Emergent Interacting Phases in the Strong Coupling Limit of Twisted M-Valley Moir\'e Systems: Application to SnSe2

Abstract

We construct an interacting Wannier model for both AA-stacked and AB-stacked twisted SnSe2, revealing a rich landscape of correlated quantum phases. For the AA-stacked case, the system is effectively described by a three-orbital triangular lattice model, where each orbital corresponds to a valley and exhibits an approximate one-dimensional hopping structure due to a new momentum-space non-symmorphic symmetry. By exploring the interacting phase diagram using a combination of theoretical methods, including Hartree-Fock mean-field theory and exact solutions of the spin model in certain limits, we identify several exotic quantum phases. These include a dimerized phase with finite residual entropy, valence bond solids, and quantum paramagnetism. In the AB-stacked case, the system realizes an interacting kagome lattice model, where the Wannier orbitals associated with the three valleys form three sublattices.
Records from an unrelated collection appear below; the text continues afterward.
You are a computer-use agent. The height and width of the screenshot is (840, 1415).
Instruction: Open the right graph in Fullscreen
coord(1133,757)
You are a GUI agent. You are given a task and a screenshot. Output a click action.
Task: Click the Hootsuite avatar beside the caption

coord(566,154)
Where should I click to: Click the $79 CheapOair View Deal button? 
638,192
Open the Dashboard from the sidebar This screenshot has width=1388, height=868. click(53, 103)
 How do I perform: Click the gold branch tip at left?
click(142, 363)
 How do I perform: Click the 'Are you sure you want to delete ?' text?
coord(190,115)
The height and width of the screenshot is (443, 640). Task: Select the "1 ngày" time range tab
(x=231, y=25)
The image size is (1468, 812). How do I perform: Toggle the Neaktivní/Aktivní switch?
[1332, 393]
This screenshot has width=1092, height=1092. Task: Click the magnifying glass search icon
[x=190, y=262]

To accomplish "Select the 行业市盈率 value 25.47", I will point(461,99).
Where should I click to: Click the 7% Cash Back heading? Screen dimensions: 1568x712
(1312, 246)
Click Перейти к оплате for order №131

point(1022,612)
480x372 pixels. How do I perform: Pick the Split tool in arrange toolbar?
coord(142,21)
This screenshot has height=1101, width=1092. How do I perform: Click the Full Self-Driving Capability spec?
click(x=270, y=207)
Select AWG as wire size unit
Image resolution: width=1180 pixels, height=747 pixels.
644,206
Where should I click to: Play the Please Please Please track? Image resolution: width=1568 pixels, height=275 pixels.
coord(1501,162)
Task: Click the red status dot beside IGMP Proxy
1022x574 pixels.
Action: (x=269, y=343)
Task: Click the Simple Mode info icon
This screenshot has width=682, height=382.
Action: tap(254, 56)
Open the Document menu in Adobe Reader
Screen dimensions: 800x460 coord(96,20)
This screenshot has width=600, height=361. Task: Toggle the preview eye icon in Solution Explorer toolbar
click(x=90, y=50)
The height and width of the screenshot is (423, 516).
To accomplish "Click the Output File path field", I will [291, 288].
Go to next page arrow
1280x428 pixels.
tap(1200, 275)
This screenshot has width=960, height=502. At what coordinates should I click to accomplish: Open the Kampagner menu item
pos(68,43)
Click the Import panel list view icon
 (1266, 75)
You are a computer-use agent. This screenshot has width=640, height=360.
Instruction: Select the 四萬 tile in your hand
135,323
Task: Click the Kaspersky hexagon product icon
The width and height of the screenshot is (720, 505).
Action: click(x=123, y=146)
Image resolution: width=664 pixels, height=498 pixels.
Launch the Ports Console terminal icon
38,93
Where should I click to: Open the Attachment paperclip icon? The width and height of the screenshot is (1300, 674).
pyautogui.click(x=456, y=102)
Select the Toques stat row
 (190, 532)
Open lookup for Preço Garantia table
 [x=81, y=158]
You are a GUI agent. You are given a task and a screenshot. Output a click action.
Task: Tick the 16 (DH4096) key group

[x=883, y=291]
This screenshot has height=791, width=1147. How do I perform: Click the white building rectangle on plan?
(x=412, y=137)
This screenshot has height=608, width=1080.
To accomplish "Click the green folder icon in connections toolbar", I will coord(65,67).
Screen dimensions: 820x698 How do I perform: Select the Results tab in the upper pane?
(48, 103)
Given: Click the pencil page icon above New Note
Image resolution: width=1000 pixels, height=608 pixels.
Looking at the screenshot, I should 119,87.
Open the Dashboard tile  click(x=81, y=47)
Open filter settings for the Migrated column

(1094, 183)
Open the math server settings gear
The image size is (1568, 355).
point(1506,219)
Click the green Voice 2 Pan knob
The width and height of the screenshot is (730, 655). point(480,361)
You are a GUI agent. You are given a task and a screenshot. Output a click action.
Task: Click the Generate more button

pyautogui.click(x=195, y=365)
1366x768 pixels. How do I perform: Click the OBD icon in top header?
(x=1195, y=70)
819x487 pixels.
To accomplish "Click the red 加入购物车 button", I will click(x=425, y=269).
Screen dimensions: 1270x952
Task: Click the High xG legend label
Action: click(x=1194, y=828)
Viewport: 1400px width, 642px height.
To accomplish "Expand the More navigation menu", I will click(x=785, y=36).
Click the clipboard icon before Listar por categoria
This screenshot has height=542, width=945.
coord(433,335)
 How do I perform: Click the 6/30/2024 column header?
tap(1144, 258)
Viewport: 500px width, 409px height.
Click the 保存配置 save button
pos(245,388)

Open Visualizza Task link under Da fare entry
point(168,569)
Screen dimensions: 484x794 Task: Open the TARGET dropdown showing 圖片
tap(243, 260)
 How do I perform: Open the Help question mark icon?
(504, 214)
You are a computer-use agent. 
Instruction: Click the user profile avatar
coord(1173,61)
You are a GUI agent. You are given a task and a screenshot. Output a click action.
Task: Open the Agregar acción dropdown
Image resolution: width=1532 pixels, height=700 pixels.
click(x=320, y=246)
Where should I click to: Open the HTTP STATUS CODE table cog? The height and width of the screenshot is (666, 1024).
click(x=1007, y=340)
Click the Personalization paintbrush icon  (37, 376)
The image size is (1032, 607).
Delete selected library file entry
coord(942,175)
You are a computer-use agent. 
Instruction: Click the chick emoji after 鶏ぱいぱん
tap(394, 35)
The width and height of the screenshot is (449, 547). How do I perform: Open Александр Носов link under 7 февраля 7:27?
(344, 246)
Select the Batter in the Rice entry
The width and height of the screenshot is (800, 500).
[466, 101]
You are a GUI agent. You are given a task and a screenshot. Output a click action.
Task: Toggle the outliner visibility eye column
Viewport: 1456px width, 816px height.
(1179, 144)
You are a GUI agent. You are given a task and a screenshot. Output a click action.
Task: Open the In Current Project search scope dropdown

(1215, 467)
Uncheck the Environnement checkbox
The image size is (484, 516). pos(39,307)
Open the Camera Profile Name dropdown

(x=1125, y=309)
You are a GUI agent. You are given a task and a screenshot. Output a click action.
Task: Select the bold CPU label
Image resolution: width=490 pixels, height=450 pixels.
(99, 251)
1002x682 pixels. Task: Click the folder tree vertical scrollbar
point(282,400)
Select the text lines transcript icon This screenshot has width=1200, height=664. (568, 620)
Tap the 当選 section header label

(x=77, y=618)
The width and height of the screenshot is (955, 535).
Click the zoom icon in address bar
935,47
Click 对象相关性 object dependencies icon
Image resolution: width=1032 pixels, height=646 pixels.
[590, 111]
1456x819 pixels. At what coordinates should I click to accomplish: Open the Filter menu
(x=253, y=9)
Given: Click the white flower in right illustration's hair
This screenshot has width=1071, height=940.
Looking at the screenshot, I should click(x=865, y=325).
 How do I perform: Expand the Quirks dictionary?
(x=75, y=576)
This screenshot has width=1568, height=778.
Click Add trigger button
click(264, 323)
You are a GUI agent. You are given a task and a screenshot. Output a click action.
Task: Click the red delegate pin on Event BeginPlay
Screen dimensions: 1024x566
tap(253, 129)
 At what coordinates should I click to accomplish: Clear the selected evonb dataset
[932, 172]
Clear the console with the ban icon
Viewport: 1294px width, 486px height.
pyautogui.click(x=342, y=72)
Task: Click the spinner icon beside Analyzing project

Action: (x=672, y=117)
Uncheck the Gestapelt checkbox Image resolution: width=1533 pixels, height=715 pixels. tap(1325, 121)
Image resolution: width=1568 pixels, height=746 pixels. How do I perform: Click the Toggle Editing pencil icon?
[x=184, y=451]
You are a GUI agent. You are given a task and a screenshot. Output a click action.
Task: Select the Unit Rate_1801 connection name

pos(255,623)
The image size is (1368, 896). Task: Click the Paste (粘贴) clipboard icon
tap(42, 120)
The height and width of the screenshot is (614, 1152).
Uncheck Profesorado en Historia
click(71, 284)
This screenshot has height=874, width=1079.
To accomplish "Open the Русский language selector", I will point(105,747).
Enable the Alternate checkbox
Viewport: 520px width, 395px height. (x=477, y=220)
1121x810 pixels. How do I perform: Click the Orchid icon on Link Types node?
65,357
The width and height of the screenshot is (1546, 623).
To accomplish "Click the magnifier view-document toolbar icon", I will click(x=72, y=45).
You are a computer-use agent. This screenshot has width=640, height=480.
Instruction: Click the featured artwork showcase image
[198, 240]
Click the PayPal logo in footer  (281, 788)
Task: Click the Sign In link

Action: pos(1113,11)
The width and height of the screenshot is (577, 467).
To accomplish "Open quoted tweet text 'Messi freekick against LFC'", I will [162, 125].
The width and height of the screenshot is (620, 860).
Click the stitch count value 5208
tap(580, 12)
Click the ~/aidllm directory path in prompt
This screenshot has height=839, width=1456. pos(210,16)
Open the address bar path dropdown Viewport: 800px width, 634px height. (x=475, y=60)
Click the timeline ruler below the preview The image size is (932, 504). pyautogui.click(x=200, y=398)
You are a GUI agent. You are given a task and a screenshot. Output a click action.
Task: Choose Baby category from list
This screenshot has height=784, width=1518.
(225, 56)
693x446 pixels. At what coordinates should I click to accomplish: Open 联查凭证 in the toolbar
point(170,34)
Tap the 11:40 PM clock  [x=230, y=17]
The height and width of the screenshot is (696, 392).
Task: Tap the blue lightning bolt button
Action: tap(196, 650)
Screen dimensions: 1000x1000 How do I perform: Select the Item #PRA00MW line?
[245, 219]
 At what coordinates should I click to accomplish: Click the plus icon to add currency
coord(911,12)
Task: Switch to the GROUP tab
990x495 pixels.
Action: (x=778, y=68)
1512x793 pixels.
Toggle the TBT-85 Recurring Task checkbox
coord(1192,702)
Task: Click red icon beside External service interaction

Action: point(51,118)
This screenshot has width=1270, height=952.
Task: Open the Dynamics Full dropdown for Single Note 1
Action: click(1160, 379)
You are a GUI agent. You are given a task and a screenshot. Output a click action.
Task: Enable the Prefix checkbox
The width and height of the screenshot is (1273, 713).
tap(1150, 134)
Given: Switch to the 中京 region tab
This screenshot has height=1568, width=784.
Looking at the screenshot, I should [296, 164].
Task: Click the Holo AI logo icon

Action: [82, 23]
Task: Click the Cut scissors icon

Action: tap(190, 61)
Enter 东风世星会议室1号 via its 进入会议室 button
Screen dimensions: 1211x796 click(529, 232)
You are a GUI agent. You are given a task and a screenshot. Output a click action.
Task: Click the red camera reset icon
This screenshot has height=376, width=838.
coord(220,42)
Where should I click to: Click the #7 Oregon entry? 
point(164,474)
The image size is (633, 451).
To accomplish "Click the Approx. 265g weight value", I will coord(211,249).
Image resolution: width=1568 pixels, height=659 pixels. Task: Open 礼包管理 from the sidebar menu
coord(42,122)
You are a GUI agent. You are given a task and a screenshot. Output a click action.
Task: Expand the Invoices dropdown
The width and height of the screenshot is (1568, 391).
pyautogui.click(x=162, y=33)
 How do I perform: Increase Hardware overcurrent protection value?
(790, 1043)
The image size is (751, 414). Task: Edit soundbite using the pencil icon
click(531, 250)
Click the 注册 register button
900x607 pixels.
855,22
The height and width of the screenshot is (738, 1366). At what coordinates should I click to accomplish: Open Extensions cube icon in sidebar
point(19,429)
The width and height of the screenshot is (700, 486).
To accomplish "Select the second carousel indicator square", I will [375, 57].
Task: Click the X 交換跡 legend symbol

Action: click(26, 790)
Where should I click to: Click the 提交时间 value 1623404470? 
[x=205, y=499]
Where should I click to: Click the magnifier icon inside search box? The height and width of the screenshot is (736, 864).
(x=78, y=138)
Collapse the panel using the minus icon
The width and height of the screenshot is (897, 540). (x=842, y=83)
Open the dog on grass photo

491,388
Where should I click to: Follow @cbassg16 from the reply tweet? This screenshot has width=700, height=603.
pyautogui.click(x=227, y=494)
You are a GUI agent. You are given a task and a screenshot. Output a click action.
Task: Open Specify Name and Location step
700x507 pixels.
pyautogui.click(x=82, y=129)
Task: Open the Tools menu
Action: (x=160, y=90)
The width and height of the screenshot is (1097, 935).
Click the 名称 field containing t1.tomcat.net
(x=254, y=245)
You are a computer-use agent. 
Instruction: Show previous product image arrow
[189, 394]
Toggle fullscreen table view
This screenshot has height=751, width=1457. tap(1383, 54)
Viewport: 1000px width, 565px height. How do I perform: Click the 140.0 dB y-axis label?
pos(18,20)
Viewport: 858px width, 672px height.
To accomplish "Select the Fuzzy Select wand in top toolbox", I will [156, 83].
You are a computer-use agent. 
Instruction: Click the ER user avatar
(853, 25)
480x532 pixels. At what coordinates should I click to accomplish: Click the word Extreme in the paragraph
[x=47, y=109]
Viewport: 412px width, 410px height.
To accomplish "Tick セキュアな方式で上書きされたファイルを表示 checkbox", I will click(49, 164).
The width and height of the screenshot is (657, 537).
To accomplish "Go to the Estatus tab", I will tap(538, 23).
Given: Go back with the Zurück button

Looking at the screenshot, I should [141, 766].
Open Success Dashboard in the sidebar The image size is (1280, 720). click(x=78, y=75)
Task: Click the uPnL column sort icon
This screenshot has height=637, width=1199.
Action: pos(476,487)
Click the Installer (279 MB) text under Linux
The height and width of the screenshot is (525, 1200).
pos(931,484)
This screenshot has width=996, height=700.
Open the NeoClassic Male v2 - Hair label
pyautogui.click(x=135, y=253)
In the strong coupling regime, we use cluster mean-field methods to demonstrate the emergence of a classical spin liquid phase due to the frustrated lattice structure. The high tunability of the moir\'e system, which allows control over both the filling and interaction strength (via twist angle), renders twisted SnSe2 a versatile platform for realizing a wide range of exotic correlated quantum phases.